As far as I can see, with reasonable semantics, to prevent this you'd
at least need lisp style namespaces (i think some Smalltalks used
them too) so the name WhiteHouse#armageddon (or however we
write it) is *different* to the armageddon in any other module.
in particular it can only be uttered by the WhiteHouse module -
or importing it gives the other module permission to access it.
How that then works with cross module inheritance etc
where we want names to be implement in many modules
I'm really not sure - probably all modules need to start by
importing the underlying types to make sure they're
defining the same message.
This again complicates the message resolution rules etc,
and can no doubt lead to lots of nasty inconsistencies.
This does serve to show the unit of protection here is the
name, specifically the method name, not the object.
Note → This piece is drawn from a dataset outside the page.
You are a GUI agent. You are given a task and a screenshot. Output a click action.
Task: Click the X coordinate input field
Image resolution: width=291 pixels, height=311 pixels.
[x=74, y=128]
Mark Miller objects-as-capabilities would do this by a proxy:
implementation module SafeForTours
implements M /// do I have to say this?
{
import WhiteHouse;
class SafeOffice {
const realOffice = WhiteHouse.OvalOffice.new();
wallClockTime -> TimeOfDay {return realOffice.wallClockTime}
}
type T = SafeOffice.
const office = T.new()
}
the SafeOffice class is what gets passed out - and it is a
small matter of programming that the code for SafeOffice
*never* leaks the underlying realOffice.
I'd want to take that one stage further, even dynamically,
writing something like
implementation module SafeForTours
implements M /// do I have to say this?
{
import @Owned WhiteHouse;
class SafeOffice {
const realOffice = self.WhiteHouse.OvalOffice.new();
wallClockTime -> TimeOfDay {return realOffice.wallClockTime}
}
type T = SafeOffice.
const office = T.new()
}
where import @Owned
- makes a new *inner class* of SafeOffice which is a copy of the WhiteHouse class
- marks that class as owned by the 'this" instance of SafeOffice
then use static (and for Grace, dynamic) checks to ensure that only
a particular instance of SafeOffice (or other classes nested inside it)
can send any message *at all* to that object's owned realOffice instance -
any programmer leaks in the SafeOffice class are caught by the ownership
system. That's what *I'd* like in!
sorry if the example is morbid. I blame flying. And the TSA.
Who were very polite it must be said.